Vita and Switch Collecting
Vita, first, okay. For whatever reason, Sony didn’t do large game batches for Vita titles and even with the help of companies like Limited Run, some digital games still don’t have physical releases. Like I said, the games that /did/ receive physical releases are already increasingly rare and oftentimes cartridge-only. Their prices are not cheap at all. The cheaper games are the ones that were common or popular, but if you understand the Vita at all, you know that there was only a small amount of relative time where it was actually truly popular or mainstream.
Switchy Switch. Yeah, the Switch isn’t great to collect for at the moment, as the console is at the height of its popularity and the Switch 2 hasn’t even been hinted toward. My gut feeling is that this console will become more like a Vita than a NDS over time with many of its games becomes very scarce physically. Side note: The Switch has now outsold the Xbox One. Wacky.
Now That You Know What to Look For
Get out there and collect. There’s nothing quite like getting that new game you’ve been looking for for months. You open it up, smell that game cartridge, read the brochure, inspect the back and then finally pop it into your console. But before you run out the door and raid your local Vintage Stock retailer, read some hopefully true bold predictions.
Bonus Bold Predictions For a New Year
- Sony will announce a new handheld that can be docked into and out of a PS5 that also plays Vita games because yay. (a boy can dream)

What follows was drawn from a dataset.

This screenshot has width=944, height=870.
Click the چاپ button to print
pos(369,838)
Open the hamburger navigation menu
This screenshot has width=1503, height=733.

- The Xbox Series X will have approximately 5% of the Xbox’s library (licensing issues), 80% of the X360 and all of the XBone in its backward compatibility profile, further reducing the prices of old Xbox game titles. Wait, didn’t they already kind of announce that?
- Okay, let’s try that again. The Xbox Series X will require an Xbox Live or Game Pass subscription to access the bulk of its backward compatibility service. That’s just a Microsoft thing to do. Change my mind.
- A Switch successor will be announced later this year and will not diminish the prices of first-gen Switch games at all due to backward compatibility.
- Lastly, Nintendo will release a handheld Switchy thing (not the Lite) after announcing the Switch 2 that also plays physical 3DS and DS carts. Tell me they shouldn’t have done that instead of the Switch Lite. Pitiful. Also this will drive up the price of used DS and 3DS games.